(SOURCE EXCERPT)
============================================================

Tag Archive | Tropaeum Augusti

Hercules on the edge

Some thoughts about the structure immediately above, thoughts that I’ve needed to have, then park while I crack on with other, more urgent things.

You are looking at the Tropaeum Alpium, Trophy of the Alps, or Tropaeum Augusti, Trophy of Augustus, in La Turbie (which takes its name from it), a town on a rise above Monaco in the South of France. However we choose to call it, this monument is certainly concerned with both the Alps and the emperor Augustus. What interests me about it, though, is that it is also concerned, albeit more obliquely, with the hero Hercules, on whom one day I shall assuredly write A BOOK.

Unless I don’t.

The first thing to appreciate about the Tropaeum Alpium is that, while it was dedicated by the Senate and People of Rome in 7/6BC, what you you see in La Turbie today is really a confection dating back just a century. The Middle Ages were not kind to the monument (one story, if anyone reads Provençal, tells how St Honoratus miraculously destroyed it, the fortress of a giant named Apollo, but the reality wasn’t much less dramatic). Shortly before the First World War, and then again from 1929 to 1934, two architects, Jean Camille and Jules Formigé, father and son, undertook a very creative reconstruction, and the result is a landmark which probably tells us as much about French culture in the early decades of the Twentieth Century as it does about Augustus.

============================================================

(GIVEN INFORMATION)
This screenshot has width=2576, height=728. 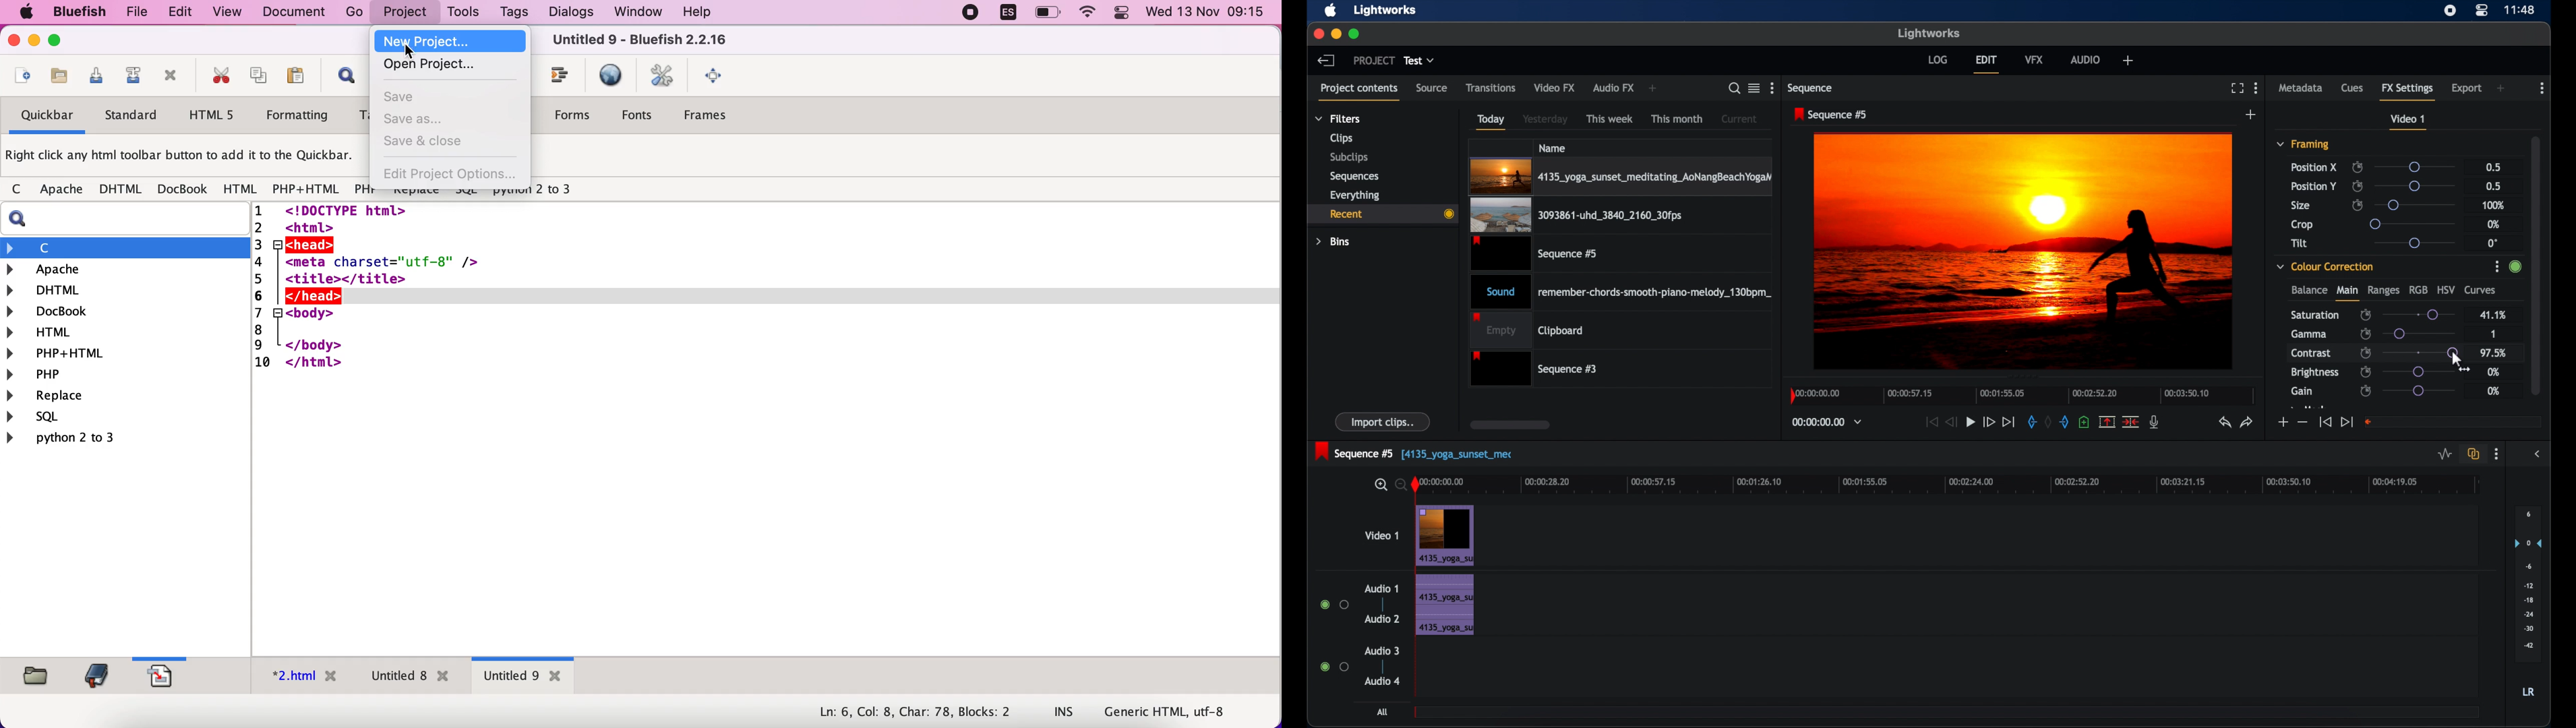 What do you see at coordinates (75, 12) in the screenshot?
I see `bluefish` at bounding box center [75, 12].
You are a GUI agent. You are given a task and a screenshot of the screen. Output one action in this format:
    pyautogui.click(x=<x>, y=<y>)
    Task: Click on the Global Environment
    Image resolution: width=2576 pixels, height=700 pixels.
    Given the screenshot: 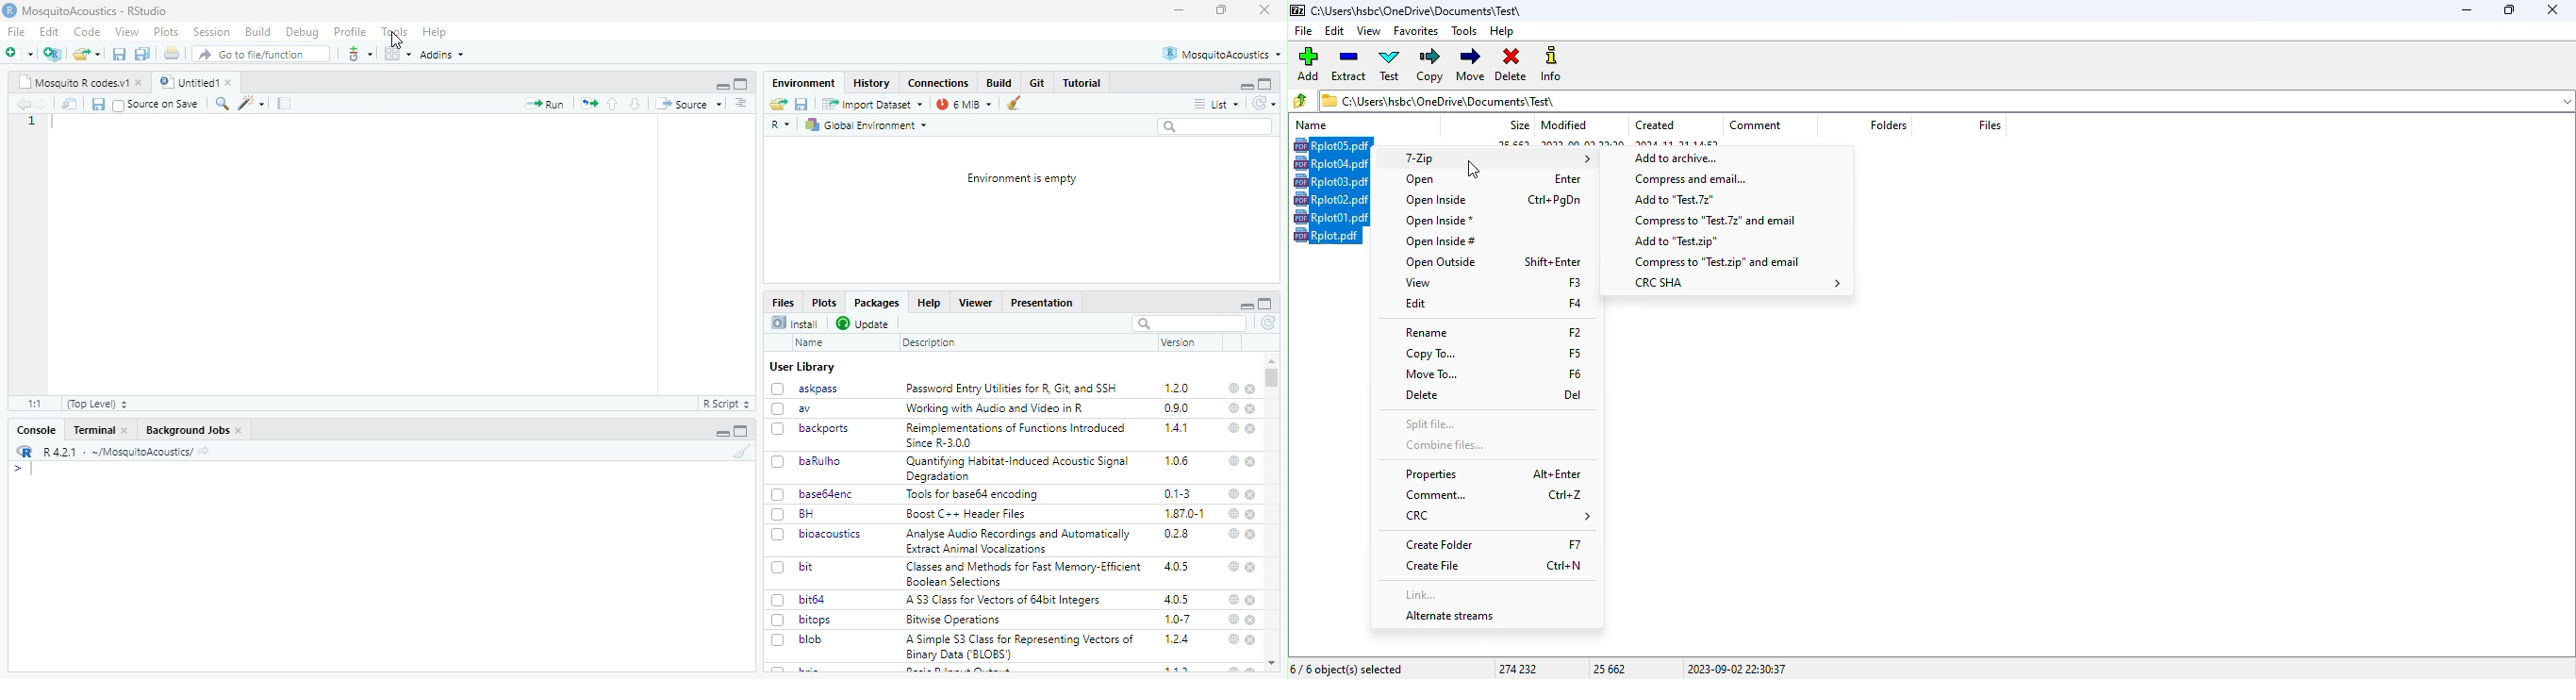 What is the action you would take?
    pyautogui.click(x=866, y=125)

============================================================

(WHAT IS EXPECTED) According to the post about the Trophy of the Alps, which two architects reconstructed the monument?

(TASK SOLUTION) Jean Camille and Jules Formigé, father and son.